We have experienced a file corruption problem (that may
be similar to those reported by Guus Houtzager & James
Foris recently). Here are the details:
- 2.6.6 kernel.org kernel
- Software RAID 0 on two SATA drives
- XFS (versionnum [0x3184] = V4,ALIGN,DALIGN,DIRV2,EXTFLG)
% xfs_info /dev/md0
meta-data=/data isize=256 agcount=16, agsize=6942328
blks
= sectsz=512
data = bsize=4096 blocks=111077248,
imaxpct=25
= sunit=8 swidth=16 blks,
unwritten=1
naming =version 2 bsize=4096
log =internal bsize=4096 blocks=32768, version=1
= sectsz=512 sunit=0 blks
realtime =none extsz=65536 blocks=0, rtextents=0
%
- problem occurs both with and without noalign mount option
- Postgres 7.4.2 (only) on /dev/md0
- approx. 250 transactions per second
- problem occurs both with and without Postgres fsync option
The problem: with nearly 100% reproducibility, after a reboot one
or more (usually more) Postgres files (tables, indexes, log files)
are corrupt and/or missing.
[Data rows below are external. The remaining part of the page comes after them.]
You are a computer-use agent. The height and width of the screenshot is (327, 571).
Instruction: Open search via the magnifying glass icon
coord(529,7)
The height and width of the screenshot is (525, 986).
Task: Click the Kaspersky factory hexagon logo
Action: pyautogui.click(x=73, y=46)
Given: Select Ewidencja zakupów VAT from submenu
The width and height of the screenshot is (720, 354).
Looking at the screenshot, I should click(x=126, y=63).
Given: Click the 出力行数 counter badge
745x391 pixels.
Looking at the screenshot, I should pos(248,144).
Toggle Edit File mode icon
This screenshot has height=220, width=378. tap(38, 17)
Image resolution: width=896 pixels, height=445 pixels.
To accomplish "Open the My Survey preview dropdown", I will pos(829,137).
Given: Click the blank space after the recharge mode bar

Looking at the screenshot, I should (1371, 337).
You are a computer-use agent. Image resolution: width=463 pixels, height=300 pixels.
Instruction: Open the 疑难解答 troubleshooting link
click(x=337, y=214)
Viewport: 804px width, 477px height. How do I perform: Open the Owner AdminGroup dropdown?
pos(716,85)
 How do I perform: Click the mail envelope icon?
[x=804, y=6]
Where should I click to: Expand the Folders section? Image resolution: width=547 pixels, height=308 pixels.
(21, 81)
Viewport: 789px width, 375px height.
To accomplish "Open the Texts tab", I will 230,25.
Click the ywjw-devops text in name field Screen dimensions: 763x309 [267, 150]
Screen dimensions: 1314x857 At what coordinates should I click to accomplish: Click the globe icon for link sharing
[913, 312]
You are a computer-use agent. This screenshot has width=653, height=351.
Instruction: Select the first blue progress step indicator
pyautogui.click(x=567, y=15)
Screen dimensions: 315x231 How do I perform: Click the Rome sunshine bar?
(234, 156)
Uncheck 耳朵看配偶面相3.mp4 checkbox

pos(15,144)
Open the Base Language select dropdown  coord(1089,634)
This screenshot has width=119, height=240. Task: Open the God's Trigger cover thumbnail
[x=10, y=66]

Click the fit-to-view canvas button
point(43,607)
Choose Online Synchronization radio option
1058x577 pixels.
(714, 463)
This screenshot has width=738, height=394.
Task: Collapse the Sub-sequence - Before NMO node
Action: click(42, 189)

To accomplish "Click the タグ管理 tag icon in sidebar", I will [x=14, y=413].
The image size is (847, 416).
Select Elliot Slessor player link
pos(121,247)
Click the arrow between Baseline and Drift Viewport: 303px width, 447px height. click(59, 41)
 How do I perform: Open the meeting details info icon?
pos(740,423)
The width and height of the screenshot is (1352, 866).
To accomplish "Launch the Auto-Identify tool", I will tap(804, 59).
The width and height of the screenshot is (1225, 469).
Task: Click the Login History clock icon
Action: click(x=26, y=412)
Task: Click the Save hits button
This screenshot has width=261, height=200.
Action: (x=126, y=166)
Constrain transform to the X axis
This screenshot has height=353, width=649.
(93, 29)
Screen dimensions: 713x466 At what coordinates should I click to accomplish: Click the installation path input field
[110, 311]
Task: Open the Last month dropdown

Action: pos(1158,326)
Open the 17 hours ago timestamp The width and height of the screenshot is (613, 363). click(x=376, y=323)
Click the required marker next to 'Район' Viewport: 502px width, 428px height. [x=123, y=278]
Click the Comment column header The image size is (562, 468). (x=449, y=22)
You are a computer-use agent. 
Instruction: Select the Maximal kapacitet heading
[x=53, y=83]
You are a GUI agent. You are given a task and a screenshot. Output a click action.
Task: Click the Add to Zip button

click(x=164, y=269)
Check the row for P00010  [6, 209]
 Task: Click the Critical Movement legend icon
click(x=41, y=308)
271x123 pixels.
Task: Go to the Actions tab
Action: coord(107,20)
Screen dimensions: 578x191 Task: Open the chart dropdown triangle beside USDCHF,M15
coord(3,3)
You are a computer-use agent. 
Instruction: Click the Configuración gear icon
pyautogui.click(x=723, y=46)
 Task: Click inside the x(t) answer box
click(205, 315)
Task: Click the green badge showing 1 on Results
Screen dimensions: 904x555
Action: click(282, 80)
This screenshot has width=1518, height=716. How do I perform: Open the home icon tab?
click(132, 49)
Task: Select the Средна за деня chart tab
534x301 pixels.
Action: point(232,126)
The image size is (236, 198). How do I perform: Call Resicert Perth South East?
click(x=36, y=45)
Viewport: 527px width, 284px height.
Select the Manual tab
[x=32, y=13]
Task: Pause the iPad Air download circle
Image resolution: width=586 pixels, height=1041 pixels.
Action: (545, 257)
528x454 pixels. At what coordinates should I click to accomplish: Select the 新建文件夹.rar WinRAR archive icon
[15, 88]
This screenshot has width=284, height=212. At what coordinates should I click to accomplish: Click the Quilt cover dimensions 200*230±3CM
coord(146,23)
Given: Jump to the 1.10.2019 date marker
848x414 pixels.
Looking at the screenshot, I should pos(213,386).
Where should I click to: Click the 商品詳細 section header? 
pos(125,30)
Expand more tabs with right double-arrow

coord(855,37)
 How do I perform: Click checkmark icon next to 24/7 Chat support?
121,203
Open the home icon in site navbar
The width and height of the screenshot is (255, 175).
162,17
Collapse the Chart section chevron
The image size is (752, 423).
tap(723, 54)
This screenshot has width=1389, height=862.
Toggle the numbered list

Errors are of the form: invalid
page header in table or index, page uninitialized, transaction log
file does not exist, corrupt table entries, OID invalid.
What we have tried:
- xfs_check reports no problems
- Neither ext3 nor JFS exhibit this problem (all else being equal)
- adding sync/sleep in shutdown scripts do not help the problem
What we have yet to try:
- explicit sunit=0 & swidth=0
- check whether simple umount/mount is sufficient to produce problem
Does anyone have any other ideas?
Thanks,
--Ian
|